▶ _Entries taken from a collection_
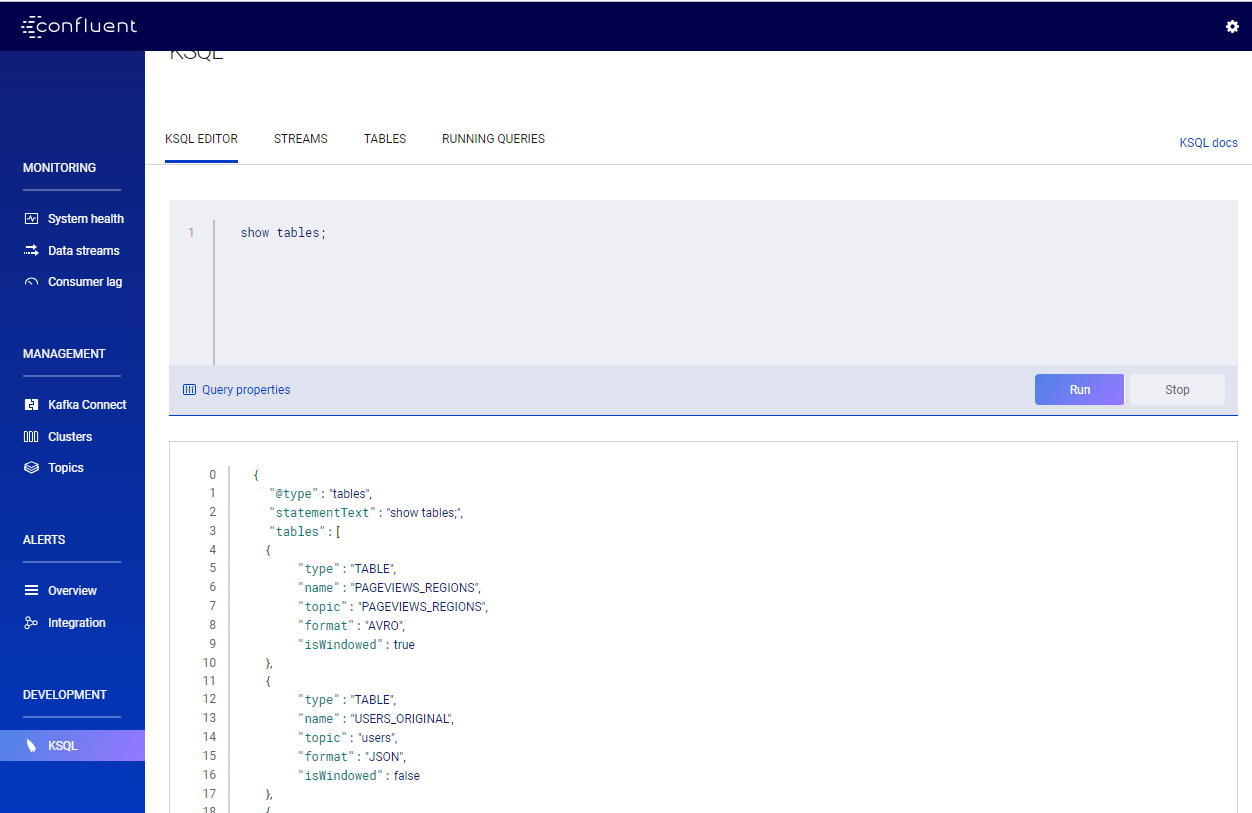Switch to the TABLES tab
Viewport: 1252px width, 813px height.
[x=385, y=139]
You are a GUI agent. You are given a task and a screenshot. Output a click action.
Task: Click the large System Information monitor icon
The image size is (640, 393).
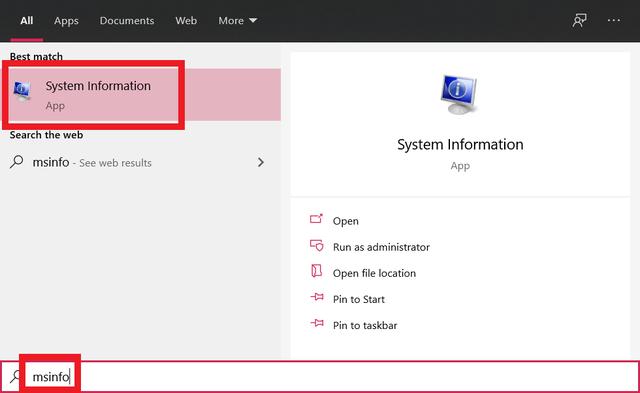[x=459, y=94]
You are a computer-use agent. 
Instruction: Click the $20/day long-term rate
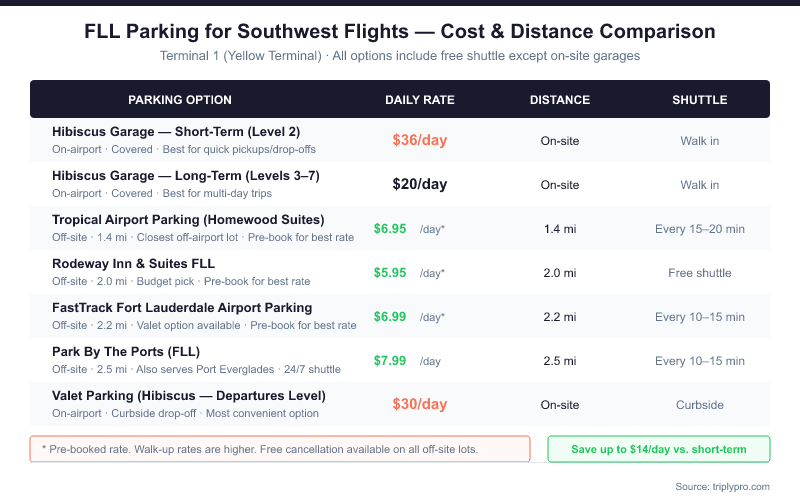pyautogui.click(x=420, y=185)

▶ _Task objective_
Apply a filter for "agent" to the data above, then copy each line that matches.

▶ _Solution to this task_
You are a GUI agent. You are given a task and a screenshot. Output a click action.
You are a computer-use agent. 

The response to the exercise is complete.